**SET PROBLEM:** Copy the following data line for line, with no changes.

━━━ DATA SUPPLIED ━━━

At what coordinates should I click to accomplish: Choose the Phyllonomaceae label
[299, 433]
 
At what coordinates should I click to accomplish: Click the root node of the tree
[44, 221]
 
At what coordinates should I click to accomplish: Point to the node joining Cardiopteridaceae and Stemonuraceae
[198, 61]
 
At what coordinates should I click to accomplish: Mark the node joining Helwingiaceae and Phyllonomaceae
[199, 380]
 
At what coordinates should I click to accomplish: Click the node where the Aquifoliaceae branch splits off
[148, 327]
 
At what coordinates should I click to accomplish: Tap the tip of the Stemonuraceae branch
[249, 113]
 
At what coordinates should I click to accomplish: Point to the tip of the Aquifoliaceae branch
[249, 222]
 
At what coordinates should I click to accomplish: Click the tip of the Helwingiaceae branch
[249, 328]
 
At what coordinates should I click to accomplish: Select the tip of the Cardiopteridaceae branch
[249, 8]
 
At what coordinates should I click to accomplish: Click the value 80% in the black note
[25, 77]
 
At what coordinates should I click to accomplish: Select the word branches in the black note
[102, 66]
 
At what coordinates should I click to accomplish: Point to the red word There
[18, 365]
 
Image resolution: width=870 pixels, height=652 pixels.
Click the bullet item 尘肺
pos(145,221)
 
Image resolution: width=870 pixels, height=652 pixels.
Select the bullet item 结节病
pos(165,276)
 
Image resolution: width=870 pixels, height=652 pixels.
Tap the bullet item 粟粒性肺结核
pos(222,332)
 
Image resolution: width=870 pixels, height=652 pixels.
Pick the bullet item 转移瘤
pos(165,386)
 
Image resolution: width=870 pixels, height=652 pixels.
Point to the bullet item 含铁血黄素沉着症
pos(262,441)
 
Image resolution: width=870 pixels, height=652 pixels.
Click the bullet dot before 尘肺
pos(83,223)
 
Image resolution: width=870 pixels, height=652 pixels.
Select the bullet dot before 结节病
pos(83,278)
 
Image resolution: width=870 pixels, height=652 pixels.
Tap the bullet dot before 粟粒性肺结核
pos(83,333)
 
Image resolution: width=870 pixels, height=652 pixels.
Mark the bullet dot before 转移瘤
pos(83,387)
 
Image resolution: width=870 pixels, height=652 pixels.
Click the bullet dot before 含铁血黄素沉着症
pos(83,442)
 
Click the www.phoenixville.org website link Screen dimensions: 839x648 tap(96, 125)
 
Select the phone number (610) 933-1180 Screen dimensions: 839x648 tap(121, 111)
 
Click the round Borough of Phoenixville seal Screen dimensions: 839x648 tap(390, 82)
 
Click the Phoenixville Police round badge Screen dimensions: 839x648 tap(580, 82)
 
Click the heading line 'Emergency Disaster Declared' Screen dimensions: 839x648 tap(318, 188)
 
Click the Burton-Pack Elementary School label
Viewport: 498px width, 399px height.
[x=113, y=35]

━━━

**RESPONSE TO THE TASK:**
At what coordinates should I click to accomplish: Choose the Phyllonomaceae label
[299, 433]
 
At what coordinates should I click to accomplish: Click the root node of the tree
[44, 221]
 
At what coordinates should I click to accomplish: Point to the node joining Cardiopteridaceae and Stemonuraceae
[198, 61]
 
At what coordinates should I click to accomplish: Mark the node joining Helwingiaceae and Phyllonomaceae
[199, 380]
 
At what coordinates should I click to accomplish: Click the node where the Aquifoliaceae branch splits off
[148, 327]
 
At what coordinates should I click to accomplish: Tap the tip of the Stemonuraceae branch
[249, 113]
 
At what coordinates should I click to accomplish: Point to the tip of the Aquifoliaceae branch
[249, 222]
 
At what coordinates should I click to accomplish: Click the tip of the Helwingiaceae branch
[249, 328]
 
At what coordinates should I click to accomplish: Select the tip of the Cardiopteridaceae branch
[249, 8]
 
At what coordinates should I click to accomplish: Click the value 80% in the black note
[25, 77]
 
At what coordinates should I click to accomplish: Select the word branches in the black note
[102, 66]
 
At what coordinates should I click to accomplish: Point to the red word There
[18, 365]
 
Image resolution: width=870 pixels, height=652 pixels.
Click the bullet item 尘肺
pos(145,221)
 
Image resolution: width=870 pixels, height=652 pixels.
Select the bullet item 结节病
pos(165,276)
 
Image resolution: width=870 pixels, height=652 pixels.
Tap the bullet item 粟粒性肺结核
pos(222,332)
 
Image resolution: width=870 pixels, height=652 pixels.
Pick the bullet item 转移瘤
pos(165,386)
 
Image resolution: width=870 pixels, height=652 pixels.
Point to the bullet item 含铁血黄素沉着症
pos(262,441)
 
Image resolution: width=870 pixels, height=652 pixels.
Click the bullet dot before 尘肺
pos(83,223)
 
Image resolution: width=870 pixels, height=652 pixels.
Select the bullet dot before 结节病
pos(83,278)
 
Image resolution: width=870 pixels, height=652 pixels.
Tap the bullet dot before 粟粒性肺结核
pos(83,333)
 
Image resolution: width=870 pixels, height=652 pixels.
Mark the bullet dot before 转移瘤
pos(83,387)
 
Image resolution: width=870 pixels, height=652 pixels.
Click the bullet dot before 含铁血黄素沉着症
pos(83,442)
 
Click the www.phoenixville.org website link Screen dimensions: 839x648 tap(96, 125)
 
Select the phone number (610) 933-1180 Screen dimensions: 839x648 tap(121, 111)
 
Click the round Borough of Phoenixville seal Screen dimensions: 839x648 tap(390, 82)
 
Click the Phoenixville Police round badge Screen dimensions: 839x648 tap(580, 82)
 
Click the heading line 'Emergency Disaster Declared' Screen dimensions: 839x648 tap(318, 188)
 
Click the Burton-Pack Elementary School label
Viewport: 498px width, 399px height.
[x=113, y=35]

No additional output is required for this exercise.